Similarly to carotid atherosclerosis, the mean CIMT value showed a significant increase in the ketosis-onset diabetic subjects in comparison to the control subjects. Additionally, in ketosis-onset diabetes the mean CIMT value was directly related to the age of the patients, and the elderly patients had a higher mean CIMT value compared with younger patients consistent with findings made by previous investigators[
16,
38‐
41]. Interestingly, we could not find gender differences in CIMT values in the ketosis-onset diabetic patients, and this was in accordance with a previous study in children with type 1 diabetes mellitus[
40]. We speculate that it may also be due to small sample size and uneven gender distribution in the ketosis-onset diabetic group. The measurement of the IMT of carotid arteries assessed by ultrasound is often used to detect early atherosclerotic lesions and is considered as a surrogate marker of subclinical atherosclerosis. Numerous studies have demonstrated that both type 1 and type 2 diabetic patients had significantly higher CIMT than control subjects. For example, Järvisalo
et al. demonstrated that children with type 1 diabetes had increased carotid IMT compared to control subjects based on ultrasound examination[
8]. Additionally, Pujia
et al. observed that type 2 diabetes subjects had larger CIMT compared with control subjects[
39]. It is well-established that increased CIMT is associated with cardiovascular risk factors such as metabolic syndrome (MS) and insulin resistance (IR), coronary atherosclerosis, and cardiovascular events[
42‐
47]. Herder
et al. found that MS was associated with CIMT and progression of CIMT[
47]. Subjects with MS have higher levels of CIMT at follow up than those without MS[
47], which indicate MS may be involved in the initiation of the process of atherosclerosis.
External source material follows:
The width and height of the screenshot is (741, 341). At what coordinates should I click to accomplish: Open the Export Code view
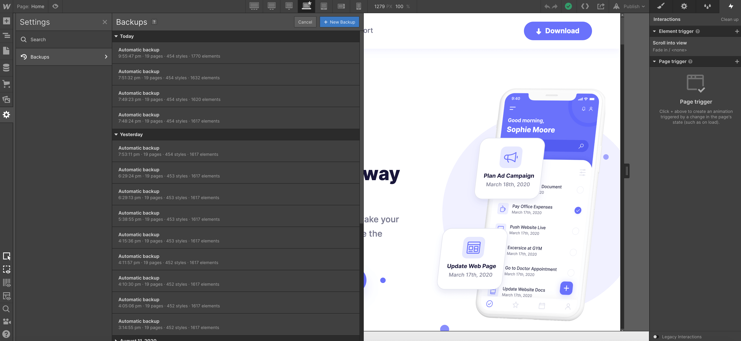(585, 6)
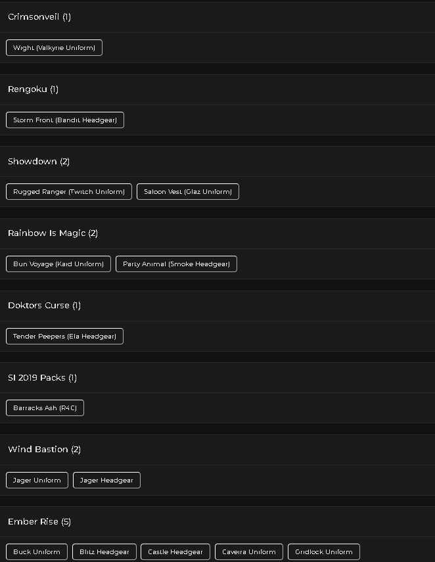Click the Storm Front (Bandit Headgear) tag

(x=65, y=120)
Furthermore, subjects with MS have significantly higher incidence of subclinical carotid atherosclerosis and cardiovascular events than subjects without MS, irrespective of its several definitions[
48]. Obesity is closely associated with IR and MS. However, even in non-obese adolescent type 1 diabetes, CIMT is increased and also associated with IR[
46]. Thus, IR may be used an important factor reflecting early signs of atherosclerosis in type 1 diabetes. We therefore hypothesise that an increase of CIMT in diabetic patients with ketosis-onset may also result in a higher risk of cardiovascular disease in the future.
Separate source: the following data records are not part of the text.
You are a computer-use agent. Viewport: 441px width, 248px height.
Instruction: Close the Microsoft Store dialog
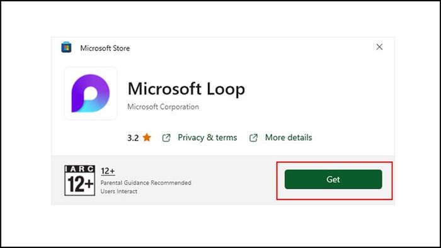(x=379, y=47)
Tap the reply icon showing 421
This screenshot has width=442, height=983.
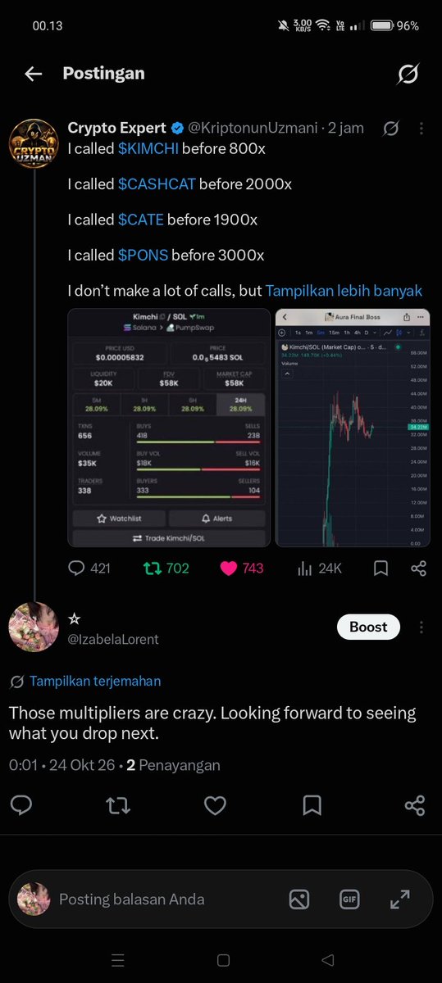(x=89, y=568)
Consistent with other studies[
33,
49‐
51], we found that some of the traditional risk factors for atherosclerosis were also present in the patients with ketosis-onset diabetes. As expected, age, hypertension, LDL-C, and CIMT were independently associated with the presence of carotid atherosclerosis in the ketosis-onset type 2 diabetes. Therefore, strict control of hypertension and dyslipidaemia is important in order to prevent atherosclerosis in the carotid arteries in diabetic patients with ketosis-onset.